EKSPEDISI Kaltim Post dari Samarinda menuju Kampung Tanjung Soke, Kecamatan Bongan, Kubar, menghabiskan waktu sekitar delapan jam. Penulis berangkat pada 26 November. Perjalanan seharusnya bisa lebih cepat. Namun, kondisi jalan yang mayoritas rusak membuat penulis dan rombongan dari Pemprov Kaltim harus berkendara lebih hati-hati.

Sebelum ke Kampung Tanjung Soke, iring-iringan melewati Kampung Deraya yang berjarak 9 kilometer dari Kampung Tanjung Soke. Pada 5 kilometer pertama, perjalanan masih lancar karena kondisi jalan sudah disemen. Berikutnya menjadi lebih sulit. Rombongan melewati jalur “off road”. Sebagian jalan kondisinya rusak berat. Berlumpur karena baru saja diguyur hujan.

Tantangan selanjutnya, rombongan ekstra-hati-hati saat melintasi beberapa jembatan kayu. Jembatan yang dibuat dari barisan gelondongan kayu. Tampak lapuk. Ditambah lebarnya hanya 1,5 meter. Hanya cukup untuk dilintasi sebuah mobil. Tidak sedikit mobil terjungkal ke jurang yang menganga di bawahnya karena selip saat melintasi jembatan itu. Yang memilukan, fasilitas ini adalah satu-satunya jalur penghubung dua kampung tersebut.

Kampung Tanjung Soke mayoritas dihuni warga beretnis Dayak Luangan. Semuanya beragama Islam. Terdapat sejumlah fasilitas umum di kampung tersebut. Di antaranya, masjid, sekolah dasar, puskesmas, dan kantor desa. Terdapat pula beberapa bangunan adat khas kebudayaan Dayak yang berdiri megah.

Meski tersedia fasilitas umum, namun tidak berfungsi maksimal. Ketika sakit, warga tidak bisa mengandalkan fasilitas puskesmas kampung yang terbatas. Mereka memilih mencari pertolongan medis ke Desa Deraya yang punya fasilitas lebih memadai. Bertahan di kampung itu hingga pulih. Atau bila fasilitas kesehatan di Desa Deraya tidak cukup membantu, mereka harus melanjutkan perjalanan ke Puskesmas Jambu di Resak 3, kampung lainnya di Kecamatan Bongan. Jaraknya dari Desa Deraya 37 km.
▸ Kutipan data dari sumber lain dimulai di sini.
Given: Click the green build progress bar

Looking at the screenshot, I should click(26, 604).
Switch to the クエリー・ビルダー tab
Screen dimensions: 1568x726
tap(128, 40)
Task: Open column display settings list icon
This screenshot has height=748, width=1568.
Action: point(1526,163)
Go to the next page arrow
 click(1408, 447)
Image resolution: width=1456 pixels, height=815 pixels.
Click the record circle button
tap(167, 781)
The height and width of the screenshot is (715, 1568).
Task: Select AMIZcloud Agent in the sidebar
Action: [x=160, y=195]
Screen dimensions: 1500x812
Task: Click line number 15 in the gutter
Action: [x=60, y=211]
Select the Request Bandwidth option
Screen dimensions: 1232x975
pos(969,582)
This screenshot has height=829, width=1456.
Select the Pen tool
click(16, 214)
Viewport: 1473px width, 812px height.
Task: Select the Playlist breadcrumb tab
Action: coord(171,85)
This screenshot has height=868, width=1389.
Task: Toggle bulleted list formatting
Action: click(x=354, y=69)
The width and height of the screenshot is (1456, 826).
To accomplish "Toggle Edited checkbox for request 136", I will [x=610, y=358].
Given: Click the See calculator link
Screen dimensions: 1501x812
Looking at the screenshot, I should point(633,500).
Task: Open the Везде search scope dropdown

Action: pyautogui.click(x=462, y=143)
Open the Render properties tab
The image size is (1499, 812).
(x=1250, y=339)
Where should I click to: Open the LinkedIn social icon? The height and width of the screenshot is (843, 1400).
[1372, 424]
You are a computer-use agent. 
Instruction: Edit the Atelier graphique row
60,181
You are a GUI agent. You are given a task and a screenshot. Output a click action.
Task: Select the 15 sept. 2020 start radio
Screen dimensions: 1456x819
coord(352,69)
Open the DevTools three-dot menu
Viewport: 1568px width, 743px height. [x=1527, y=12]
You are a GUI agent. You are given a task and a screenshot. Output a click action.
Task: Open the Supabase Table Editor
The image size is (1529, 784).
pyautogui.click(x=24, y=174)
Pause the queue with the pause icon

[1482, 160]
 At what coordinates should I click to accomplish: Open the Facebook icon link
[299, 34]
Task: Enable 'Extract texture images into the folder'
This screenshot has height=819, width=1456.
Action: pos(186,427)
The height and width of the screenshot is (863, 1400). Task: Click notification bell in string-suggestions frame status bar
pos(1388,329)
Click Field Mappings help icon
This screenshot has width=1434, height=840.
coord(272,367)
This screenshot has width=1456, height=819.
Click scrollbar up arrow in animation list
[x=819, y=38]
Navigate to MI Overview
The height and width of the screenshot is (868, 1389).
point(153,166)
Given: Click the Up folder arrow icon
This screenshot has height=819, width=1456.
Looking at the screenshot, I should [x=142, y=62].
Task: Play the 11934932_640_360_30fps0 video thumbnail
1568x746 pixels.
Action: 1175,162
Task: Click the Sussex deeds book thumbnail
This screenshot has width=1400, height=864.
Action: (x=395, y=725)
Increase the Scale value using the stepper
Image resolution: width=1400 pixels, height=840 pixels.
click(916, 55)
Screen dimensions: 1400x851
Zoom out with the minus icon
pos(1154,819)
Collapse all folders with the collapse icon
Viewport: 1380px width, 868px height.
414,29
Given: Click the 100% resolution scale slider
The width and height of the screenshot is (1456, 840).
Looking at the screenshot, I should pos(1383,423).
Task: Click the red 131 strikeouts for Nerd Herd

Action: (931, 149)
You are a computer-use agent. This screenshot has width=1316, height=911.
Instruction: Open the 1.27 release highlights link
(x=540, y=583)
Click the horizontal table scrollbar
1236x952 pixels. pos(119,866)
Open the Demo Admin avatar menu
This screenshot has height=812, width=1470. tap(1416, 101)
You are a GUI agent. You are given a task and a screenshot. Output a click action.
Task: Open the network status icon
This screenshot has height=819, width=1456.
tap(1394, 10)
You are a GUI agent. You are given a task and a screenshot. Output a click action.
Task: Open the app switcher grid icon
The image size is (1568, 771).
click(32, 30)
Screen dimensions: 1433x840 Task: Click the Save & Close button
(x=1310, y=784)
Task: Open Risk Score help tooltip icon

Namun, aksesnya lebih ramah pengendara. Hanya agregat disertai debu. Tidak seberat jalur Tanjung Soke–Deraya. "Ya begini kondisi yang harus kami lewati, yang teman-teman rasakan ketika menuju ke sini, kami pun berharap pemerintah lebih memerhatikan kendala akses jalan. Ini sangat penting, kami pun sangat terkendala dengan akses jalan yang seperti ini," tutur Asrani, sekretaris Kampung Tanjung Soke.

Untuk menuju Kampung Tanjung Soke dari Simpang Tiga Bukit Harapan, jaraknya 44 km. “Itu melewati beberapa Kampung. Dari keseluruhan jalur, baru 5 kilometer yang sudah disemen,” ucap dia. Untuk ketersediaan air dan listrik, kampung yang dihuni 164 jiwa dalam 41 kepala keluarga itu mengandalkan fasilitas seadanya. Air berasal dari aliran riam di dekat kampung. Semua kegiatan berkaitan air dilakukan di sana. Setiap pagi, masyarakat berbondong ke tepi riam. Membawa keranjang cucian dan peralatan mandi.

Ada juga yang membuat saluran menggunakan slang agar air bisa ditampung di rumah. "Namun untuk menyedotnya, kami menggunakan mesin yang hanya menyala saat malam. Jika pagi hingga sore kan belum ada listrik, jadi kami tetap mandi dan mencuci di sungai," kata Agustina, warga yang sekaligus guru di kampung tersebut.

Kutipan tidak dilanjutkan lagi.